Of the material below, only the lines from the line containing "icon in 3D view" down to the line containing "Click the logout" belong in the answer, written out exactly.

══ Supplied records

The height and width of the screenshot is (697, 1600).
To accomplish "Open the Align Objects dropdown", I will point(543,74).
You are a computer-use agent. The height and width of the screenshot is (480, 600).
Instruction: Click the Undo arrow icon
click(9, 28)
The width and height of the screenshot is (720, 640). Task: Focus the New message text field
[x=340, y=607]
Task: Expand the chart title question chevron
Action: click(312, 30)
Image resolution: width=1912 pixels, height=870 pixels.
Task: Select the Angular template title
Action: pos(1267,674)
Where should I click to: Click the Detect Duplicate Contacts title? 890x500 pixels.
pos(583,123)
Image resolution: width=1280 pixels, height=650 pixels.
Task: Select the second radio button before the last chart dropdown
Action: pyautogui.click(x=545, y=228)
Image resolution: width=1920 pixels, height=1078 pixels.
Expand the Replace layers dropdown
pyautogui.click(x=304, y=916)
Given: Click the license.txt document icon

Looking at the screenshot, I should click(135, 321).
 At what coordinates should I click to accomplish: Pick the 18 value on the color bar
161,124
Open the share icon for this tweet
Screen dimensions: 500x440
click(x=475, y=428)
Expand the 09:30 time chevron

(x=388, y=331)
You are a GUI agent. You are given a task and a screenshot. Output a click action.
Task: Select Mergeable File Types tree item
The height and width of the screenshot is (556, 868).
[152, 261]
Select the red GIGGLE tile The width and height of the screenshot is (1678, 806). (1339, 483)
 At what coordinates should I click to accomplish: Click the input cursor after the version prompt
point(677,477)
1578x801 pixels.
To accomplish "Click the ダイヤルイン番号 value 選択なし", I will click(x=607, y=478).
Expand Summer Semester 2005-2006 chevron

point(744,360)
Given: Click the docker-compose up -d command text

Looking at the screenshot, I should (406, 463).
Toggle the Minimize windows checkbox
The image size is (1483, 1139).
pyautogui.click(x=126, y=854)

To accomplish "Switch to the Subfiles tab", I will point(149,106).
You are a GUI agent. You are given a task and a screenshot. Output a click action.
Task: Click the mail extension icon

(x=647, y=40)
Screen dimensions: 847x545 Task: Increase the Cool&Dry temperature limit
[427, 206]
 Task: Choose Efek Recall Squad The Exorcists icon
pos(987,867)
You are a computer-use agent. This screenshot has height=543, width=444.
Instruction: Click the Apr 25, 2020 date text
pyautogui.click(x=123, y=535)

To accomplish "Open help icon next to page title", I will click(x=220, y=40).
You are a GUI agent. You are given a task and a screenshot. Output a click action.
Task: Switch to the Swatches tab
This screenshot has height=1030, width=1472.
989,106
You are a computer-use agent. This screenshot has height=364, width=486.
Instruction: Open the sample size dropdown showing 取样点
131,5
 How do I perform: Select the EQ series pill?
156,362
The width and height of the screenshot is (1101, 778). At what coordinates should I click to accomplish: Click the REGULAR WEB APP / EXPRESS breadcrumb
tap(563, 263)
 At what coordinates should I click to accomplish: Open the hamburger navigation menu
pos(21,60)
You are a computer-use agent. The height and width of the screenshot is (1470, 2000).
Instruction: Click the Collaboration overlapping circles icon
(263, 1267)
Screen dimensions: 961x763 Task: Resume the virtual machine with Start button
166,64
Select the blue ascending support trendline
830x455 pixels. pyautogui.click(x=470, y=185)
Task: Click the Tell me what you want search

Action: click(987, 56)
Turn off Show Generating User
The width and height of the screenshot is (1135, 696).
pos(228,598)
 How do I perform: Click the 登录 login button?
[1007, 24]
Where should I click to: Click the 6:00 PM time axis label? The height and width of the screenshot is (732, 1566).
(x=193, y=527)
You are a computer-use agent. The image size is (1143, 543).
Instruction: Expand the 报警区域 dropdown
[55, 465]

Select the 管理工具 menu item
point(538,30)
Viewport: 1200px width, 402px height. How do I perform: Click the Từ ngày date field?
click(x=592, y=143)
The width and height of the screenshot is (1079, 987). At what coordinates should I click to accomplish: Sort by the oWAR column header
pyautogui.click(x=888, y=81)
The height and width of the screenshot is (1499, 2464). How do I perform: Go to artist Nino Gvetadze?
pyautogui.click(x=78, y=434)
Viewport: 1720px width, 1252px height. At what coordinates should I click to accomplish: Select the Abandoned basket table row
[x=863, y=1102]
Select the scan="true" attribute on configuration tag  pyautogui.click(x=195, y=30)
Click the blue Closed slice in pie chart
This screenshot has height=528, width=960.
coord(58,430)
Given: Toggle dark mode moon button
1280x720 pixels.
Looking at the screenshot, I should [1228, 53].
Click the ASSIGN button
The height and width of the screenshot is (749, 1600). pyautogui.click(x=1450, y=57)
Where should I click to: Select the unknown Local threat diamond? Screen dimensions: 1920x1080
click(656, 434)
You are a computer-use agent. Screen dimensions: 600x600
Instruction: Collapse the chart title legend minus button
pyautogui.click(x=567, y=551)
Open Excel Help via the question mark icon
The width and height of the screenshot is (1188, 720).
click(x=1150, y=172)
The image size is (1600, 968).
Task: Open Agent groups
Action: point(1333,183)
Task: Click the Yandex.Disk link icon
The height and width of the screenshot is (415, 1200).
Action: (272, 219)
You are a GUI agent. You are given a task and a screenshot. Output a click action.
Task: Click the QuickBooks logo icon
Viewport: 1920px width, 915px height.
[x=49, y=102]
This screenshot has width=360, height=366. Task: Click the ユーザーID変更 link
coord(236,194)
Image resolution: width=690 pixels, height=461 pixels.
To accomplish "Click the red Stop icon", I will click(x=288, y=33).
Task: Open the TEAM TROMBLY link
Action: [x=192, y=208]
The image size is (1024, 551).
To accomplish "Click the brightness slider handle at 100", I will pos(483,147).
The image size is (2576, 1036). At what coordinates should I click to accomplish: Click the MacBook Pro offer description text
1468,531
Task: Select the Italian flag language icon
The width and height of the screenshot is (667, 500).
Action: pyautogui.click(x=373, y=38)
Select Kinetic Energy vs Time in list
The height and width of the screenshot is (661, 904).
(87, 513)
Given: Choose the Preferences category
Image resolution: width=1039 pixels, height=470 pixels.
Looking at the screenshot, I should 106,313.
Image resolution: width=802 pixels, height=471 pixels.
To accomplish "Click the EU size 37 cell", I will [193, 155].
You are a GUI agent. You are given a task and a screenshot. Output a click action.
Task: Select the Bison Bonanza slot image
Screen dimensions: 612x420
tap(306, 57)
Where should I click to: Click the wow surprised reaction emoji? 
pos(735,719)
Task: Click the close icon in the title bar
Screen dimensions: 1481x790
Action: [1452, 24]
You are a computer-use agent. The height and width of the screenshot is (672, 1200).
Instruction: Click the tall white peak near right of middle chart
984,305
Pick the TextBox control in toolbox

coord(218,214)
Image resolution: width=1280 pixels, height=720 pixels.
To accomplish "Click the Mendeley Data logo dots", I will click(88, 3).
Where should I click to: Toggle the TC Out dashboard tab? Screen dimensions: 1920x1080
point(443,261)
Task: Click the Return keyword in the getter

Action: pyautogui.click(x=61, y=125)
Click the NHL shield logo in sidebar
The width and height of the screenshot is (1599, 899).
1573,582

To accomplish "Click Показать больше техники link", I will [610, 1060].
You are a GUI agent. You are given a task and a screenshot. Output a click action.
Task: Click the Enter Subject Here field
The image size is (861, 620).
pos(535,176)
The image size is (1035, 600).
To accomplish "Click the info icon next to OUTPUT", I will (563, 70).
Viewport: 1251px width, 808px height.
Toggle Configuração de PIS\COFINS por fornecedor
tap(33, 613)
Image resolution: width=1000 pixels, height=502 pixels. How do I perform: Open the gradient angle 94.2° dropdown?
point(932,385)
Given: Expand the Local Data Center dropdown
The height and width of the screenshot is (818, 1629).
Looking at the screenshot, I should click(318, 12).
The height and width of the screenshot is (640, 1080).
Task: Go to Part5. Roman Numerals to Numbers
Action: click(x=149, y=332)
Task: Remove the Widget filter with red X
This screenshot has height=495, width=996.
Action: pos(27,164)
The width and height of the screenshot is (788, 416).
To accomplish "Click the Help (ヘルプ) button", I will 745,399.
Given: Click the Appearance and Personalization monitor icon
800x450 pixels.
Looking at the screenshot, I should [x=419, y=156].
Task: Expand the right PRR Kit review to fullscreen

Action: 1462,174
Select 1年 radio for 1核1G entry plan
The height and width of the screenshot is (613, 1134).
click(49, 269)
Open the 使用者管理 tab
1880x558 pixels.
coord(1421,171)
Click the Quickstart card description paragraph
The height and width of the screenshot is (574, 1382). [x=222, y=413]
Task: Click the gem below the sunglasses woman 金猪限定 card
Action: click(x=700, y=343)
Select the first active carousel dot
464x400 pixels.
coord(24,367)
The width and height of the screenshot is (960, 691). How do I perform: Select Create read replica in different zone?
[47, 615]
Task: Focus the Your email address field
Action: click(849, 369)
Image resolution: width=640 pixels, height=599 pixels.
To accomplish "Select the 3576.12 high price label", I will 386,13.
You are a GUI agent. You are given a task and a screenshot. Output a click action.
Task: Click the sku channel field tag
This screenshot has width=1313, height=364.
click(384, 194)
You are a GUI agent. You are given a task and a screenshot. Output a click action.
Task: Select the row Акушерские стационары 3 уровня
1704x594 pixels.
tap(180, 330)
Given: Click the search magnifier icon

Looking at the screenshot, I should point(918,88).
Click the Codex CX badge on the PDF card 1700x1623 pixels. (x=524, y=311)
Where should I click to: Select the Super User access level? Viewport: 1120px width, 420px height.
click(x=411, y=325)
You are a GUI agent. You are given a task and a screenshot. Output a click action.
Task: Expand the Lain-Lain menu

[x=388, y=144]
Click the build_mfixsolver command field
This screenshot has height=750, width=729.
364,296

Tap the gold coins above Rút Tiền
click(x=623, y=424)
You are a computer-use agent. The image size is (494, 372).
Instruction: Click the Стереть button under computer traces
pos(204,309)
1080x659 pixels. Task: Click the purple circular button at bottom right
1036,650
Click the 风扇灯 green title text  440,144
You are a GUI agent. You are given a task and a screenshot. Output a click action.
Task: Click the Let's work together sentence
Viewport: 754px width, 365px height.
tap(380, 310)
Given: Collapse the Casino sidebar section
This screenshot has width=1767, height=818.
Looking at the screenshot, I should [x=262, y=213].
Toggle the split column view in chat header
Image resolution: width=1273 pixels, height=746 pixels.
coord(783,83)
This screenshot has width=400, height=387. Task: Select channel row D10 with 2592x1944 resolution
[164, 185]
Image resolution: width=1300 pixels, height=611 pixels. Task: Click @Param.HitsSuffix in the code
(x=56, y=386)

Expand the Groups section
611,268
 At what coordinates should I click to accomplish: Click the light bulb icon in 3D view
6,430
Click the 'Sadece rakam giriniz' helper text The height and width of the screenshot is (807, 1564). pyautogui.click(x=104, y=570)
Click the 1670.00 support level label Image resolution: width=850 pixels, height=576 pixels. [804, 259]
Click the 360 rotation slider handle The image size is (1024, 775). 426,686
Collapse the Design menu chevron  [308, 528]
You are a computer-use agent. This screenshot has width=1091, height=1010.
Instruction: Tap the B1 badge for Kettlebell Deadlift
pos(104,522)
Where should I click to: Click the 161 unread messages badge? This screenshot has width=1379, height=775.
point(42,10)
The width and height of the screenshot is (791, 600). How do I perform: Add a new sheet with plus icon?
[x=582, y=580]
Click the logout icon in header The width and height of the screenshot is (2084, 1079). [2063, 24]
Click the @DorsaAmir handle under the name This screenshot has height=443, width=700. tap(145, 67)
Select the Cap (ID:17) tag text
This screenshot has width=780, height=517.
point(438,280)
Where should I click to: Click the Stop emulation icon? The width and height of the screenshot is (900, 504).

════

▶ [Reply]
 At what coordinates should I click to accomplish: Click the light bulb icon in 3D view
6,430
Click the 'Sadece rakam giriniz' helper text The height and width of the screenshot is (807, 1564). pyautogui.click(x=104, y=570)
Click the 1670.00 support level label Image resolution: width=850 pixels, height=576 pixels. [804, 259]
Click the 360 rotation slider handle The image size is (1024, 775). 426,686
Collapse the Design menu chevron  [308, 528]
You are a computer-use agent. This screenshot has width=1091, height=1010.
Instruction: Tap the B1 badge for Kettlebell Deadlift
pos(104,522)
Where should I click to: Click the 161 unread messages badge? This screenshot has width=1379, height=775.
point(42,10)
The width and height of the screenshot is (791, 600). How do I perform: Add a new sheet with plus icon?
[x=582, y=580]
Click the logout icon in header The width and height of the screenshot is (2084, 1079). [2063, 24]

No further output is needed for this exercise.